:: INPUT MATERIAL ::

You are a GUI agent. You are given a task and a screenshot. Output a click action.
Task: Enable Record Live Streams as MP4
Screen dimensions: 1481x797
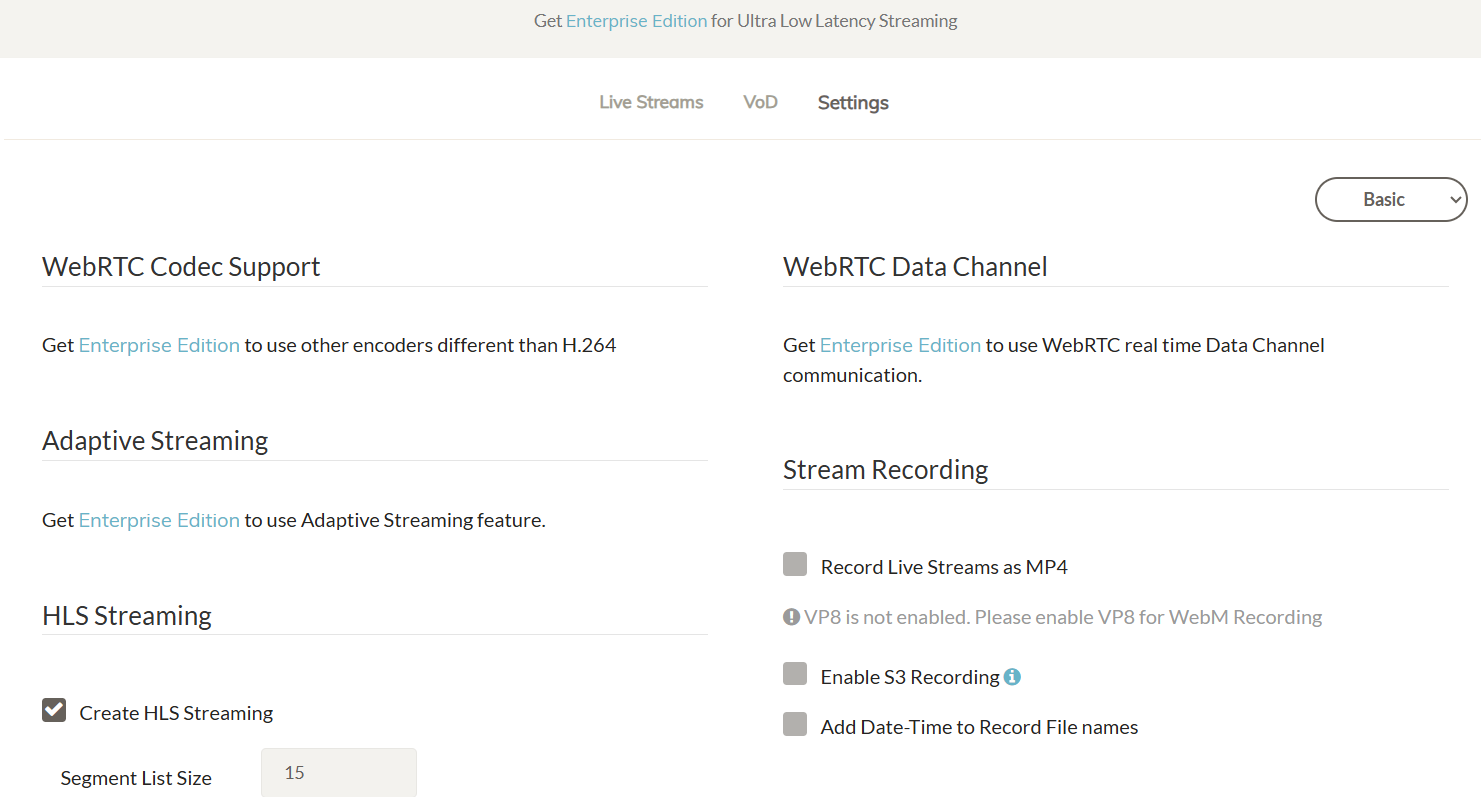[x=795, y=564]
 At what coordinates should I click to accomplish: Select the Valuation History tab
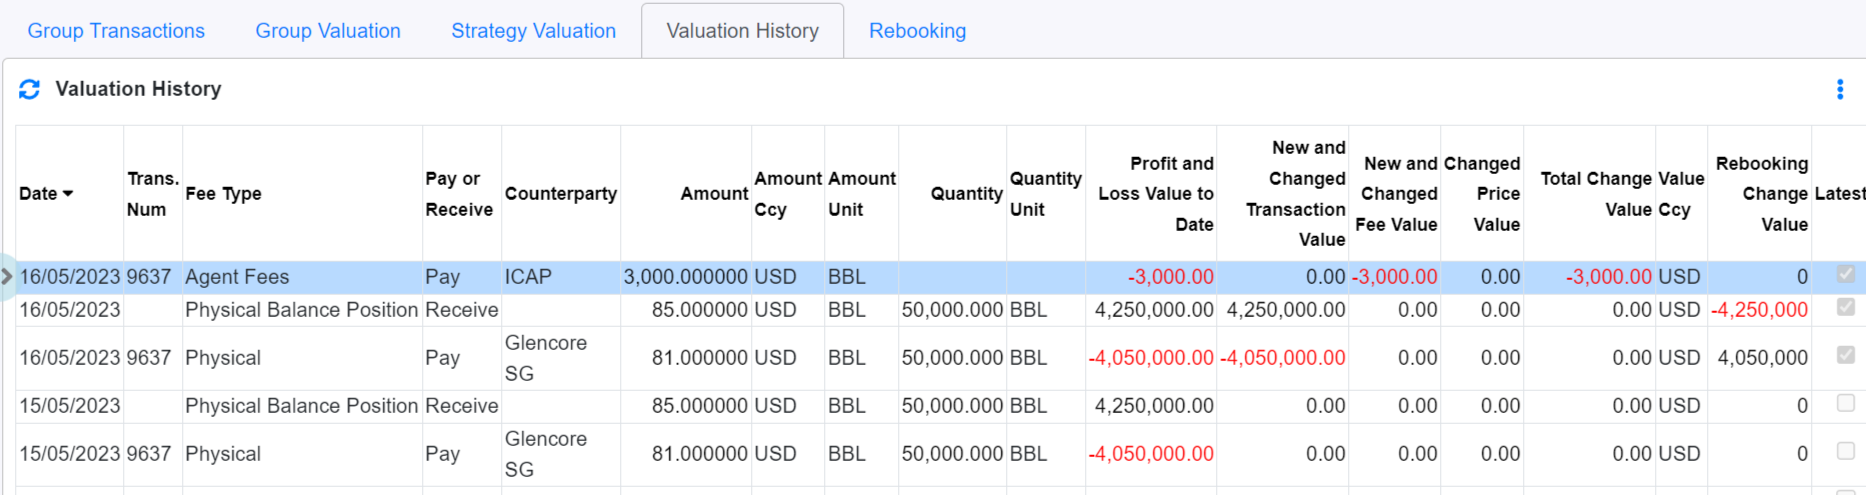coord(742,31)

:::

With the images omitted, retype the records above exactly.

You are a GUI agent. You are given a task and a screenshot. Output a click action.
Task: Enable Record Live Streams as MP4
Screen dimensions: 1481x797
[x=795, y=564]
 At what coordinates should I click to accomplish: Select the Valuation History tab
coord(742,31)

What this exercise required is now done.